Synthetic diamonds are laced with impurities thanks to the manufacturing process. One of these, nitrogen, turns them an attractive shade of nicotine-stain-yellow. These stones might not be pretty enough to grace a jewellery store window, but new research suggests this nitrogen “flaw” might make them extremely valuable: as pieces in quantum computers.
When a nitrogen atom is next to a hole in the diamond’s carbon lattice, one of its electrons occupies the vacancy. For a few years, researchers have been able to use microwaves to manipulate the spin state of the electron with enough control to allow it to function as a qubit.
But now researchers at the University of California have found a way to link the spin state of the electron to that of the nucleus of its donor nitrogen atom. Even at room temperature, the nuclear spin state is stable for around 100 nanoseconds, long enough for it to function as quantum memory.
Speaking at a meeting of the American Physical Society in Dallas last week, David Awschalom of the University of California, Santa Barbara said: "Oddly enough, perfection may not be the way to go. We want to build in defects."

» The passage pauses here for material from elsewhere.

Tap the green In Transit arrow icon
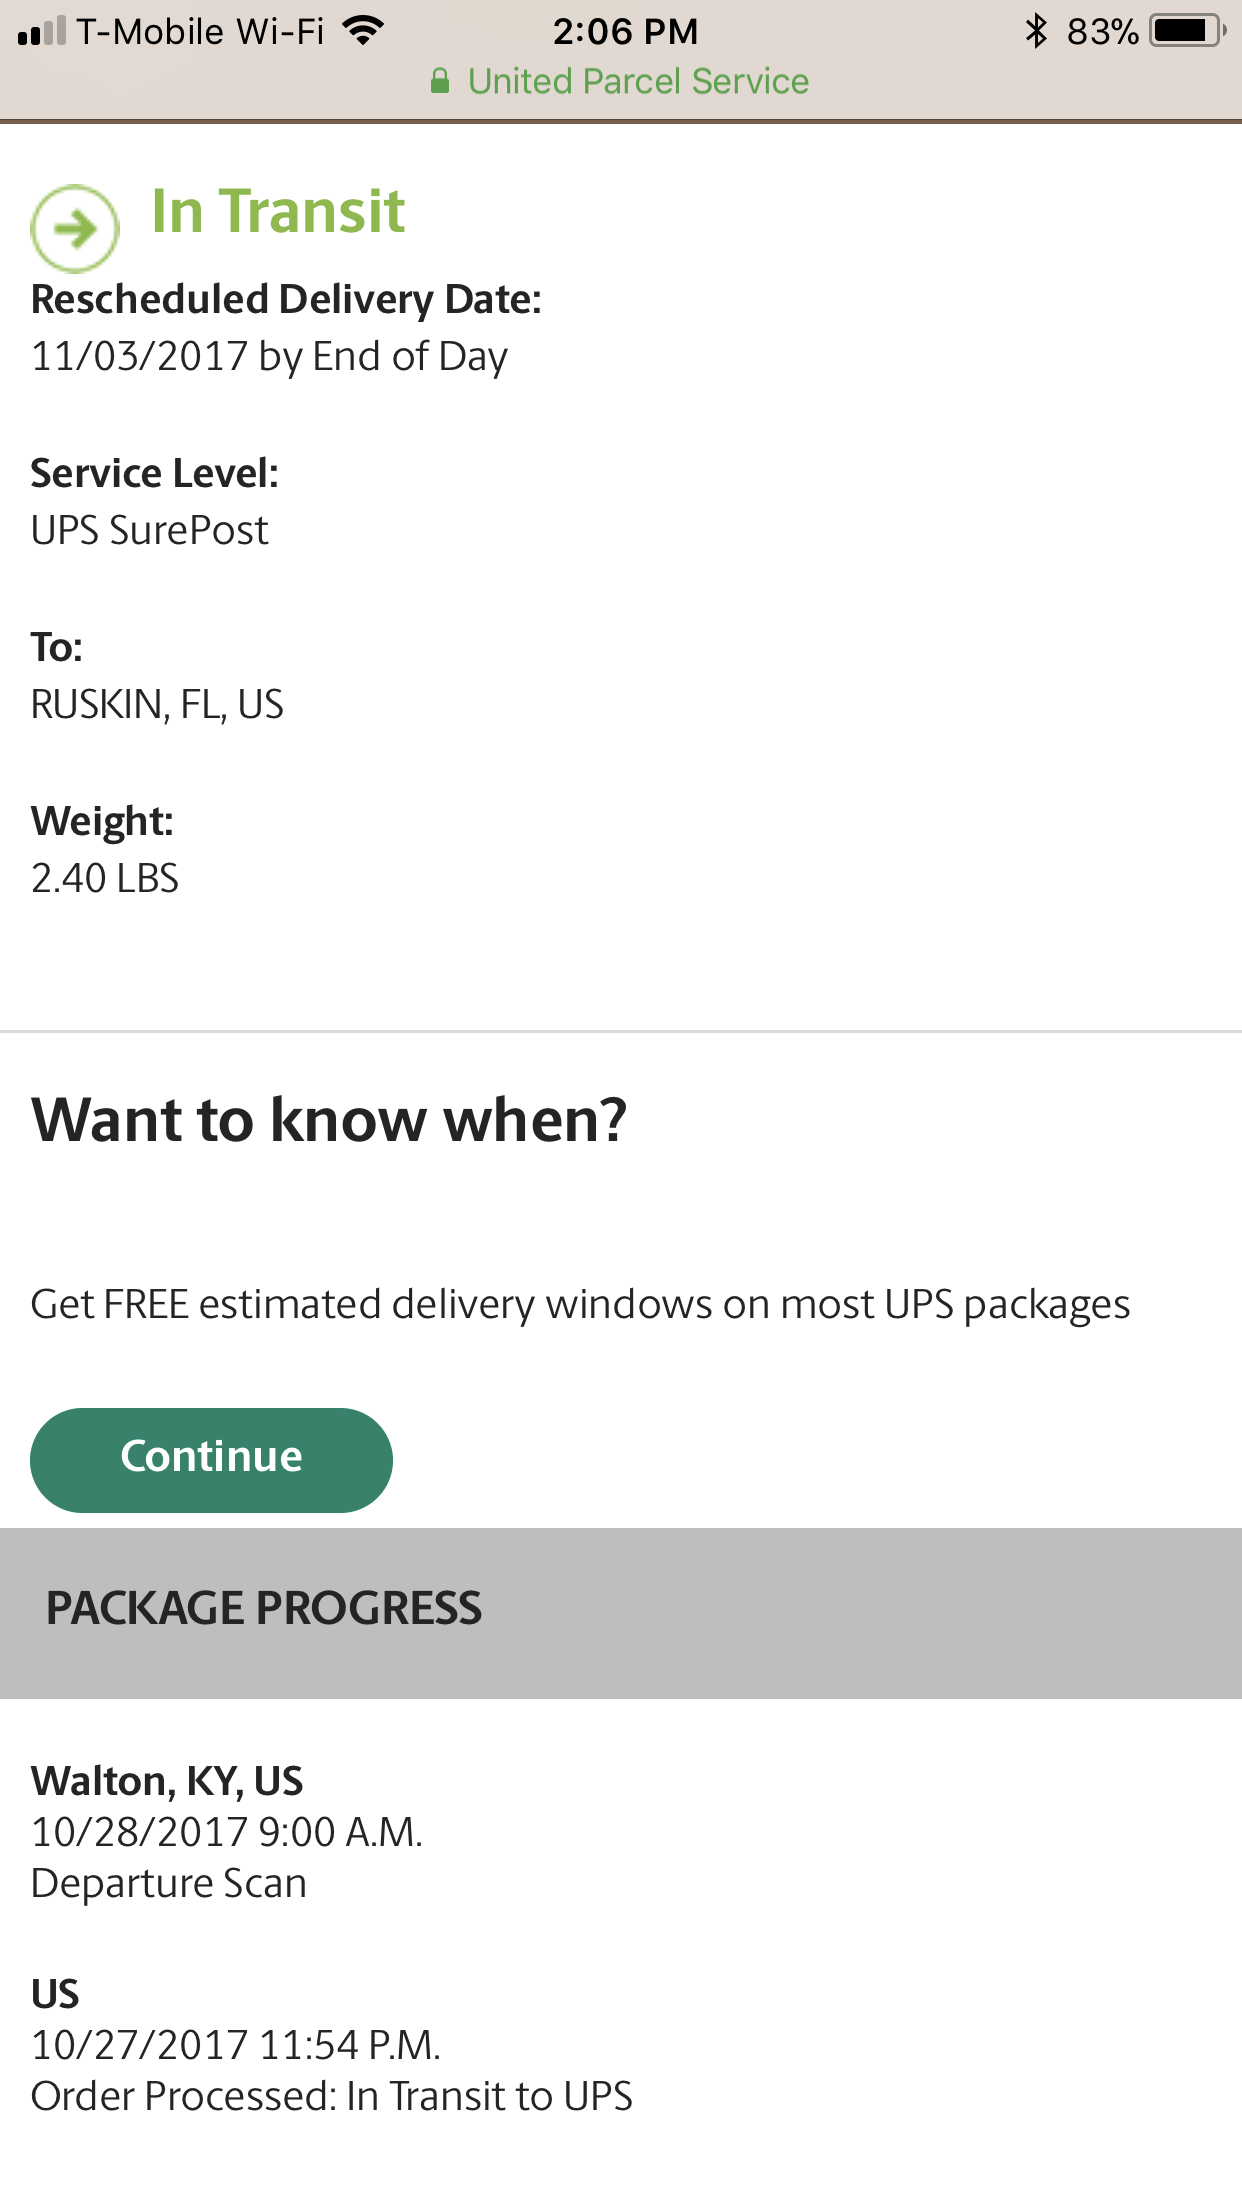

According to Science News, he told the meeting the technique has a fidelity of 85 to 95 per cent.
From the Science News report: In contrast to some other quantum systems under development, which require temperatures close to absolute zero, this diamond memory works at room temperature. The spins inside the diamond can be both changed and measured by shining laser light into the diamond. This could make diamond an attractive material for scientists developing nanophotonic systems designed to move and store information in packets of light.